En Ouganda, le gouvernement avertit désormais la population de ne pas sortir lorsqu’il pleut. Le ministère des Transports a également déclaré publiquement : « Pendant les pluies persistantes, des mesures rapides pour réparer les dégâts ne sont pas possibles. » Ce n’est que lorsque la pluie s’est calmée que les équipes d’ingénierie se sont déplacées pour réparer les routes, les ponts, les conduites d’eau et les lignes électriques. En outre, il est demandé à toutes les circonscriptions administratives de ne pas utiliser pour le moment l’argent prévu dans le budget pour réparer les routes – de peur que « tout ne soit à nouveau emporté par la pluie ». Le ministre des Transports Edward Wamala demande à la population « de faire preuve de patience en ces temps difficiles ». L’Organisation météorologique internationale (OMM) a annoncé il y a quelques jours que ces phénomènes météorologiques pourraient perdurer jusqu’au printemps 2024.

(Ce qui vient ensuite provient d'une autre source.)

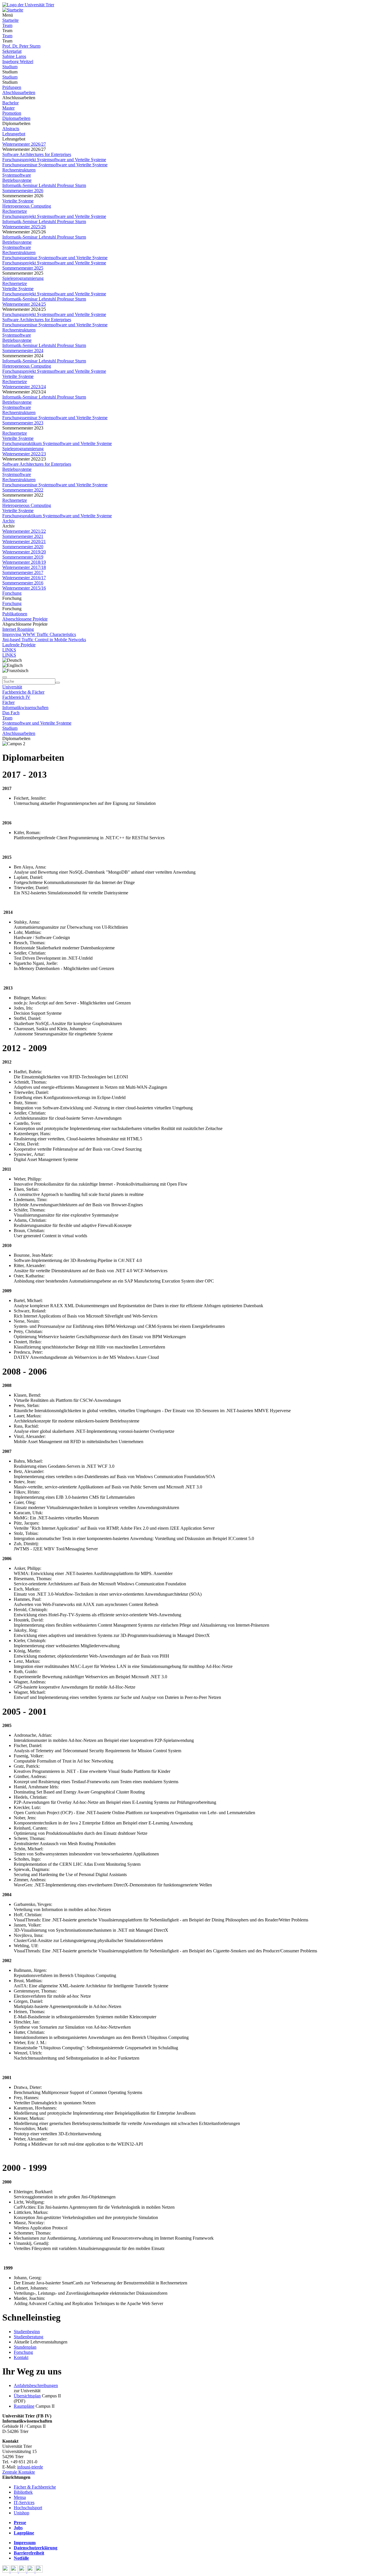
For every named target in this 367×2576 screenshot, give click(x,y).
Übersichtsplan (27, 2395)
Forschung (12, 593)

Les réparations comme coûts de suivi climatique

En conséquence, l’autorité ferroviaire ferme désormais le centre-ville de Kampala parce que les voies ferrées y ont été emportées par les eaux. Les autoroutes les plus importantes du pays sont désormais presque impraticables car les ponts traversant les zones marécageuses se sont effondrés. Une grande partie des routes interurbaines sont donc fermées. Même la voie vitale la plus importante de l’industrie ougandaise, la route menant aux champs de pétrole récemment exploités dans l’ouest du pays, où les camions doivent transporter chaque litre de pétrole brut vers l’océan Indien, est impraticable. Certaines régions du pays sont complètement isolées.

Dans ce contexte, le ministre des catastrophes, Musa Ecweru, a déclaré qu’il allouerait de l’argent de son budget au financement des travaux de réparation. Mais ici aussi, l’argent manque. L’Ouganda – comme tant de pays africains – est désespérément dépassé par les coûts occasionnés par le changement climatique. Un calcul interne de la protection civile a montré que le pays devrait ajouter chaque année entre trois et six milliards de dollars à son budget pour contrer les conséquences du changement climatique. Cependant, cela dépasse ce que le gouvernement peut consacrer à l’éducation et à la santé.

Afin de rendre au moins certaines routes praticables, l’armée s’est déplacée il y a quelques jours pour réparer les nids-de-poule. La brigade du génie des forces spéciales est censée effectuer des réparations d’urgence. Le président Museveni a admis que son fils lui avait suggéré de recourir à des soldats pour sauver le pays de la noyade.